== PROVIDED RECORDS ==

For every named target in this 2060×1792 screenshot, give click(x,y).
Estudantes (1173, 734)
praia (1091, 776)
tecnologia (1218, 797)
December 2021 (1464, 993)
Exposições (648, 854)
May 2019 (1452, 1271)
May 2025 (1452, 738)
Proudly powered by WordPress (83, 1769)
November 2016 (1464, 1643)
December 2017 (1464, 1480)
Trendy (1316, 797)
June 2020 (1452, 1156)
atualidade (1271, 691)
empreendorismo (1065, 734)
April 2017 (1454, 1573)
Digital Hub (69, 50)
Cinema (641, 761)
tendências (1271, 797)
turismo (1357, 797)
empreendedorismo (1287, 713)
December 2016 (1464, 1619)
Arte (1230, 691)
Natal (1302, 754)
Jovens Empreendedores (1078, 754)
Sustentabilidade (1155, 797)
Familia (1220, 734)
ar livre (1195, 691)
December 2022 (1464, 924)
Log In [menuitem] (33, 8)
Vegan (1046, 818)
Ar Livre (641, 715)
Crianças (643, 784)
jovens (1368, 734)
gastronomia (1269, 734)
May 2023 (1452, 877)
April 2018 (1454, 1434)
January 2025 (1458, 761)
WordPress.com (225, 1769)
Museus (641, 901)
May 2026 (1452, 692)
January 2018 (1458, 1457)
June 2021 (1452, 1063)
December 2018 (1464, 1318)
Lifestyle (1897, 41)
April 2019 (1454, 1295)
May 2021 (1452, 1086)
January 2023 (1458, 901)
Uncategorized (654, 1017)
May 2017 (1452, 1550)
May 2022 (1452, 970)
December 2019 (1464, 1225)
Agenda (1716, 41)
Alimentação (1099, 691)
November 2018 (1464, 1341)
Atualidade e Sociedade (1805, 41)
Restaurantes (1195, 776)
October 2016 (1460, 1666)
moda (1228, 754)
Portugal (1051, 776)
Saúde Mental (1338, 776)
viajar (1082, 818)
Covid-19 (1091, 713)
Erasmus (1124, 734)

===

INSTRUCTIONS FOR THE TASK :: Give only the number of lines above that contain the string "WordPress", with case counting.

ANSWER TO THE EXERCISE :: 2